「門」2014/07/26 16:51

 宗助・お米はラブラブ夫婦なのですが、実は宗助が友人の奥さんを奪っちゃったという略奪婚で、二人のつましい生活の中には後ろめたさの影が付き纏います。
 あるとき、思い悩んだ宗助はなにがしかの悟りを求めて禅寺の門をくぐります。
 この寺が、今年のGWに行った鎌倉の円覚寺をモデルにしているということで、学生時代に読んだ「門」をもう一遍読み直してみようか、と思ったわけです。
 しばらく禅寺に滞在したものの宗助にとって禅の修行も問答も気まずい苦痛でしかなくなんの意味も見いだせす、自分のダメダメ感が改めて浮き彫りにされてしまったようなものでした。
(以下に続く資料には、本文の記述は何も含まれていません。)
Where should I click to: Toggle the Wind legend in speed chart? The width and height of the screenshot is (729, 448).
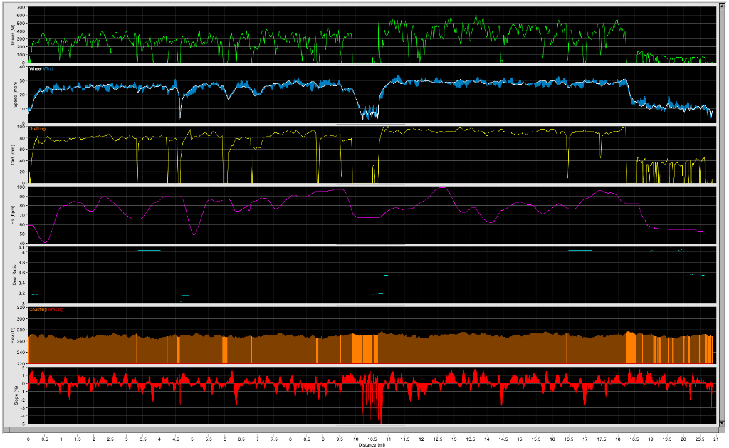[48, 69]
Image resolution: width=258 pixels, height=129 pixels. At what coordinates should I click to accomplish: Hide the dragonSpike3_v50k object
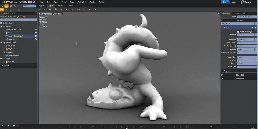click(36, 30)
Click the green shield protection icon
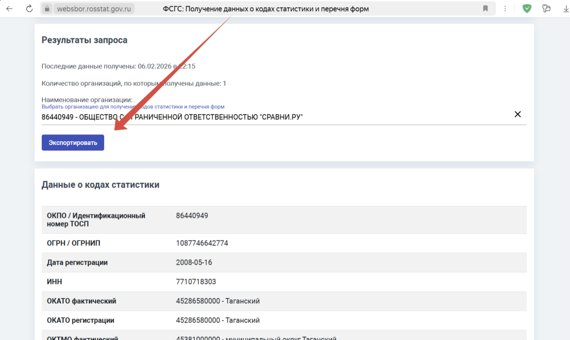This screenshot has width=570, height=340. click(x=527, y=9)
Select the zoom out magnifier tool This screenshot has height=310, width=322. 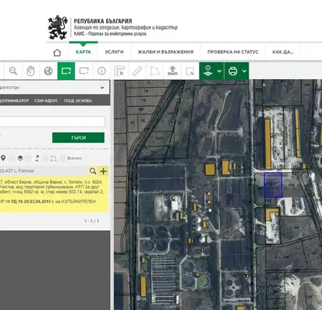[13, 71]
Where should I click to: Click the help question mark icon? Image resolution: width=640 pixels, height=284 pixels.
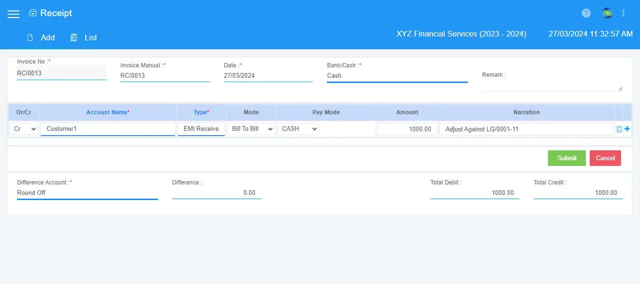(586, 13)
 彼は門を通る人ではなかった。また門を通らないで済む人でもなかった。要するに、彼は門の下に立ち竦んで、日の暮れるのを待つべき不幸な人であった。
 そんな感じの、どっちつかずな男のショボサを描く(??)作品なのですが、しかし私が印象的に思ったのは
お金がない
お話だという点でした。雅な王朝文学とも激しく剛毅な武家文化とも静謐な侘び寂びの境地とも全く次元が異なって、明治の文学はとっても現実的生活感あふれる「疲れ」の境地なんやなあ。
 日曜の夕刻になると「また明日から一週間働かなければならいのか」と思って憂鬱になるとこなんて、明治も現代と変わりませんね。
 巻末の解説文を読んでいても、「漱石さん、小説なんか書く気分じゃなかったのに原稿料のために渋々ペンをとっていたのだなあ」としか思えませんでした。

 愛おしい幸福を得る代わりに、不安と苦しみも背負わなければならない。